Hatfill Seeks Contempt Rulings Against Journalists


Two journalists should be held in contempt of court for refusing to divulge the identities of sources for stories they wrote on the investigation of the 2001 anthrax attacks, a former U.S. Army scientist once linked to the case said yesterday (see GSN, Aug. 14).

Former Attorney General John Ashcroft called Steven Hatfill a “person of interest” in the mailing of spore-laden parcels that killed five people and sickened 17.  However, no charges have been filed against Hatfill or anyone else in the case.

Hatfill from 1997 to 1999 was a researcher at the Army’s infectious disease laboratory.  He claims in a lawsuit that the Justice Department violated federal privacy law by releasing details about him to reporters, the Associated Press reported.

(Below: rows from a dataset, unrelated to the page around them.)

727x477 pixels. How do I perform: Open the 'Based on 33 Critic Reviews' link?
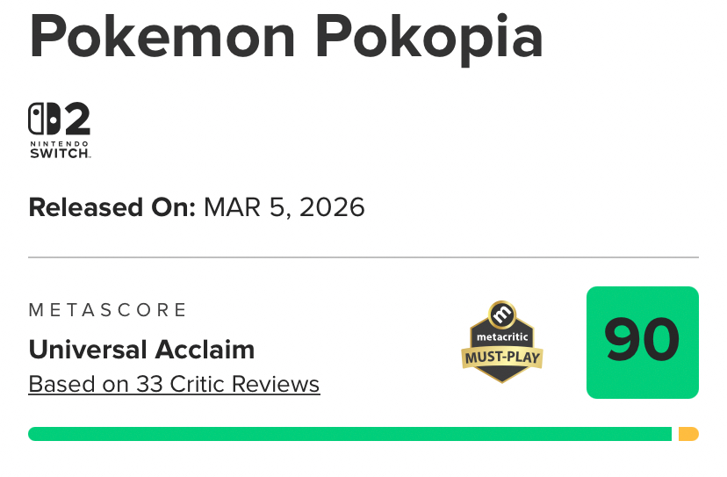click(x=174, y=385)

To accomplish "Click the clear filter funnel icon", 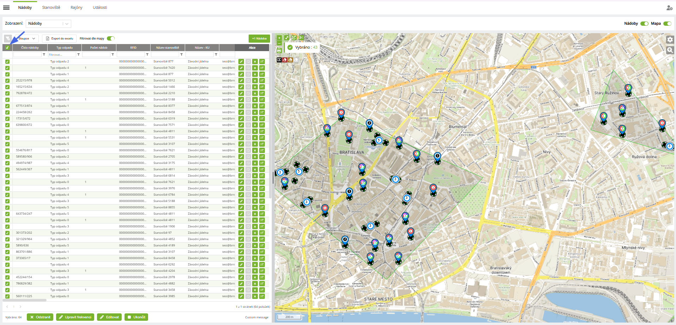I will 8,38.
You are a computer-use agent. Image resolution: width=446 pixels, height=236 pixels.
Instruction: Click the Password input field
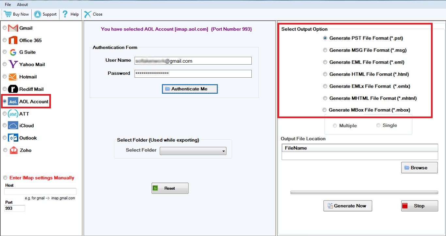pos(193,74)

A federal court has ordered five journalists to identify sources they used in stories on the investigation, but former USA Today reporter Toni Locy and former CBS News reporter James Stewart said would not identify all the sources.

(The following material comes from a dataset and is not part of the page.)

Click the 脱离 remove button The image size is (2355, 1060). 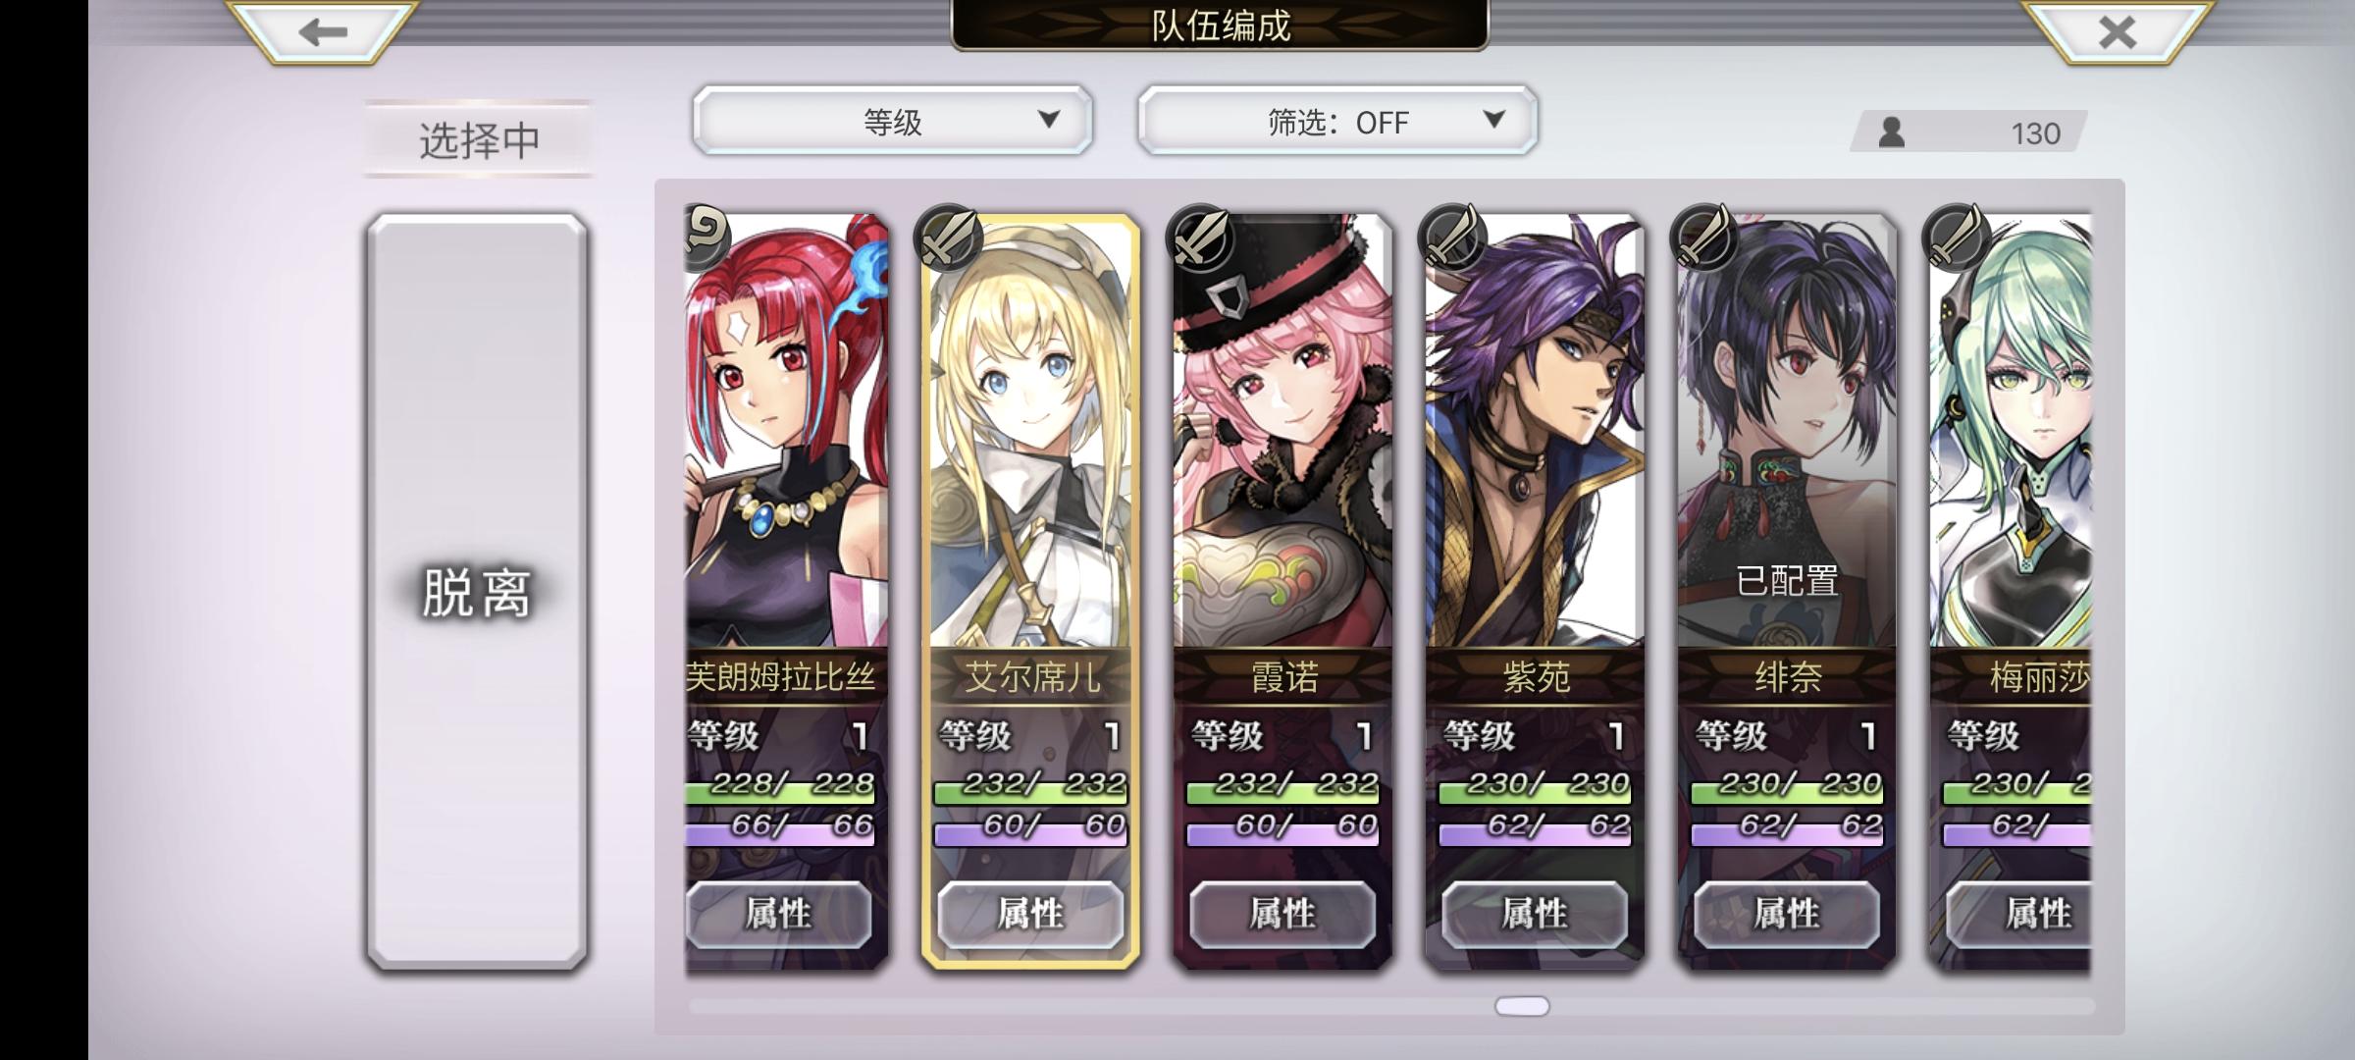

Hatfill is seeking $1,000 daily fines against the two journalists, with the amount doubling after a week and increasing by $1,000 every subsequent week that they refuse to obey the court order, AP reported.  The request from his attorneys would also bar media firms from paying the penalties.

Court papers do not say whether the three other journalists — Michael Isikoff and Daniel Klaidman of Newsweek and Allan Lengel of the Washington Post — have identified their sources (Associated Press/San Luis Obispo Tribune, Oct. 2).